Нераскаявшийся преступник вызывал серьезное беспокойство властей, вынуждал их суетиться, добиваться его «прозрения». Во время суда над Мировичем заметили, что при ответах на вопросы он проявлял «некоторую окаменелость». Он лишь выразил сожаление о печальной судьбе тех 70 солдат, которых увлек в бунт. В наказание за упрямство суд постановил сковать преступника цепями и так держать под строгим караулом. Уже через день генерал-прокурор Вяземский доложил высокому собранию, что Мирович «при сковании… в таком же состоянии был, как и при увещании, а после начал плакать, из чего признается не пришел ли в раскаяние?» После этого вновь была отправлена делегация из судей, но даже кандалы не смутили преступника – он так и не раскаялся в содеянном.
Смягчалось наказание из‐за юного возраста преступника. В 1733 году за одну и ту же вину взрослый солдат Алтухов получил кнут, а соучастники его «дети малые» – лишь плети. Меньшее число ударов кнута получали женщины, учитывали при наказании и беременность преступницы. О дворовой девке Марфе Васильевой, которая к моменту вынесения приговора оказалась беременна, в 1747 году вынесено решение: «Когда она от родов свободится, учинить наказание – бить плетьми». Так же о беременной Софье Лилиенфельд в приговоре 1743 года мы читаем: «Отсечь голову, когда она от имевшаго ея бремя разрешится».
При вынесении приговора учитывались и многие другие обстоятельства – осведомленность или неосведомленность подсудимого о преступлении, результаты, полученные при следствии, отсутствие умысла в действиях преступника, срок предварительного заключения, тяжесть перенесенных пыток и др. Но более всего на коррекцию приговоров, особенно по важнейшим делам, воздействовала сила неуправляемой самодержавной власти, нарушавшая всю тогдашнюю логику соотношения преступления и наказания. И тогда недоумение по поводу приговора выражали даже те люди, которые были причастны к политическому розыску. В 1792 году именным указом императрица Екатерина II приговорила к 15 годам заключения в крепости Н. И. Новикова, а в отношении его подельников ограничилась официальным выговором – «внушением» и ссылкой их по деревням. Приговор Новикову вызвал вопросы А. А. Барятинского, который с большой тщательностью готовил этот процесс и полагал, что под суровый приговор суда подпадут минимум шесть-семь масонов, связанных с Новиковым. Получив указ императрицы, Барятинский 22 июня 1792 года писал С. И. Шешковскому: «Но позвольте мне дружески вам сказать: я не понимаю конца сего дела, как ближайшие его сообщники, если он преступник, то и те преступники! Но до них видно дело не дошло. Надеюсь на дружбу вашу, что вы недоумение мое объясните мне». Конечно, Барятинский рассчитывал раздуть из дела Новикова и его товарищей большой процесс и стать разоблачителем зловредных масонов – врагов отечества и престола. Но он не понял, что к концу следствия настроения императрицы изменились, она по неизвестным до конца причинам решила свернуть все дело.

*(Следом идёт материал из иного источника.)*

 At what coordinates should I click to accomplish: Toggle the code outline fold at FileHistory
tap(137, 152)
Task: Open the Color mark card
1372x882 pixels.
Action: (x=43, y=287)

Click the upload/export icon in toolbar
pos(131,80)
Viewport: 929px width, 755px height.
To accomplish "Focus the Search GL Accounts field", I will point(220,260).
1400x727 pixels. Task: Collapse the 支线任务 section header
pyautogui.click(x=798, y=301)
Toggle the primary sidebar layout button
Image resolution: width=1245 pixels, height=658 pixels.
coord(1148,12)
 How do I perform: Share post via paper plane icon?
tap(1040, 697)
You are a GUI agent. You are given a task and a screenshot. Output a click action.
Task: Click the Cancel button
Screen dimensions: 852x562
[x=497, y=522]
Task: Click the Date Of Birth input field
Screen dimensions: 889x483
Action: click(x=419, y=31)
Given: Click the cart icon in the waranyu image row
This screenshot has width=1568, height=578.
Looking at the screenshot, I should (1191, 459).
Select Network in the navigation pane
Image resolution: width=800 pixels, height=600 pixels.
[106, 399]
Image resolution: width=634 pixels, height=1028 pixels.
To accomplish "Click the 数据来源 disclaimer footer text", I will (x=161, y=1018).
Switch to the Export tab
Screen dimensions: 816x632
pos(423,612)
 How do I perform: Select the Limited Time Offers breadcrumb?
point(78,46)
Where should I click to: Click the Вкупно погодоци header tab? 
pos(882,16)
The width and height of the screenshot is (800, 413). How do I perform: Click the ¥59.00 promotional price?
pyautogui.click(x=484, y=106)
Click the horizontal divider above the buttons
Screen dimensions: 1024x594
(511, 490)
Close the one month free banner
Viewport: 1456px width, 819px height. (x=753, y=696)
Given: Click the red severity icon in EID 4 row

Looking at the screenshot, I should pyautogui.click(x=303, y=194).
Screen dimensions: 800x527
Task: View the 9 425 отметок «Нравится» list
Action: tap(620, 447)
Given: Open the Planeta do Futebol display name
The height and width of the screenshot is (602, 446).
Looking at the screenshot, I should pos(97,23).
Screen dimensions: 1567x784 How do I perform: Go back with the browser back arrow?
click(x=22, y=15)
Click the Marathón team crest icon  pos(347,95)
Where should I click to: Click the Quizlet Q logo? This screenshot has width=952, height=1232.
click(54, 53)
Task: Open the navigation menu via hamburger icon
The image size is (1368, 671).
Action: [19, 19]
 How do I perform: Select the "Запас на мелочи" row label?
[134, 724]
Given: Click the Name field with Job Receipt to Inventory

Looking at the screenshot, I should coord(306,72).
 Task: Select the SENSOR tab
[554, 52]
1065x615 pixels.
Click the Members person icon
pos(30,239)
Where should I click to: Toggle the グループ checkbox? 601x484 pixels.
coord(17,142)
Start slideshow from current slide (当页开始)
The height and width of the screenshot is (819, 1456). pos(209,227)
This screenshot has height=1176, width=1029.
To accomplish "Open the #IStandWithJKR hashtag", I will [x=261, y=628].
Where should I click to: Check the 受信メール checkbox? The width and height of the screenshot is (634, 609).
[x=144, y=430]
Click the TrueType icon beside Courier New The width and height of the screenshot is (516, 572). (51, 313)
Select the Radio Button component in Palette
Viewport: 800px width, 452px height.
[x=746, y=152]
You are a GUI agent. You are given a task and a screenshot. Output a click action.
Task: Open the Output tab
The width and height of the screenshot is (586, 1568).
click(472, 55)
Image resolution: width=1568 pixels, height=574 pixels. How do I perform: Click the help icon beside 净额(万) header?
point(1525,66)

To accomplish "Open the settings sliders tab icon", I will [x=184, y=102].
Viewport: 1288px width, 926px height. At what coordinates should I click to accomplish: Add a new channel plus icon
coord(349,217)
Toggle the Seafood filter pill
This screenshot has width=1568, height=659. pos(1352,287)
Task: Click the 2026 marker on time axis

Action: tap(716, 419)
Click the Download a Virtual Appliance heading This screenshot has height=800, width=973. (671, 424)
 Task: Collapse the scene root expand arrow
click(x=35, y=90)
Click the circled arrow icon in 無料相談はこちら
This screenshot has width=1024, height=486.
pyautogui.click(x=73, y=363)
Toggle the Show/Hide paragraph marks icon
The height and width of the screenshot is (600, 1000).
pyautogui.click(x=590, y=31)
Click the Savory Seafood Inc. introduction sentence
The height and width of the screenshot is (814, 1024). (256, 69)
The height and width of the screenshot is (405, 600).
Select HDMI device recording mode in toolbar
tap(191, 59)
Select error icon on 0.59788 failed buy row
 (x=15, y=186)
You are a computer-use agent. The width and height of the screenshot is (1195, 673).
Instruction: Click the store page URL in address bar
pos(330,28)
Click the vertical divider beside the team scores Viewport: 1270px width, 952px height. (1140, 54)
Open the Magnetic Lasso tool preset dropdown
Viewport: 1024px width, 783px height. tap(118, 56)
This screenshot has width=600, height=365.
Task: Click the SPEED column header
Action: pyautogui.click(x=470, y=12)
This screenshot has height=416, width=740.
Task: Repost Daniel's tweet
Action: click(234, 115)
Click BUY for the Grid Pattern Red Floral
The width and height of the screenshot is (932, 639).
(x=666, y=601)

История политического сыска знает и немало случаев, когда судьба узников годами никак не решалась. Типичным является постановление 1724 года об искалеченных на пытках колодницах. Когда выяснилось, что их не берут ни в монастыри, ни на прядильные дворы, А. И. Ушаков написал о них, что их все равно нужно держать в тюрьме, ибо если выпустить, «от того в народе зловреден будет». Так эти люди без приговора и умирали в тюрьме Тайной канцелярии.
При вынесении приговоров судьи думали и о пропагандистском эффекте, который вызовет помилование преступника или облечение его наказания. Тем самым власть выразительно демонстрировала свою всепобеждающую мощь в наказании преступника и одновременно свою милость к падшим. Милости приурочивали к знаменательным памятным датам, важным событиям, по случаю различных церковных, светских празднеств, рождений и похорон в царской семье, во время болезни, при смерти монарха или при вступлении на престол нового властителя. Милости были разные: одним дарили жизнь, другим колесование живьем заменяли на колесование уже после отсечения головы, третьим отменяли посажение на кол и четвертовали.
Помилования входили в «правила игры» вокруг эшафота, и их предусматривали заранее. «Сентенция о казни смертию четвертованием Бирона и конфискации имущества» была принята судом 8 апреля 1741 года, а указ о «посылке» Бирона с семьей в Сибирь был подписан за три месяца до этого – 30 декабря 1740 года. Более того, подпоручик барон Шкот, посланный в Пелым для строительства тюрьмы для Бирона, рапортовал 6 марта 1741 года, что заканчивает стройку и уже ставит палисад.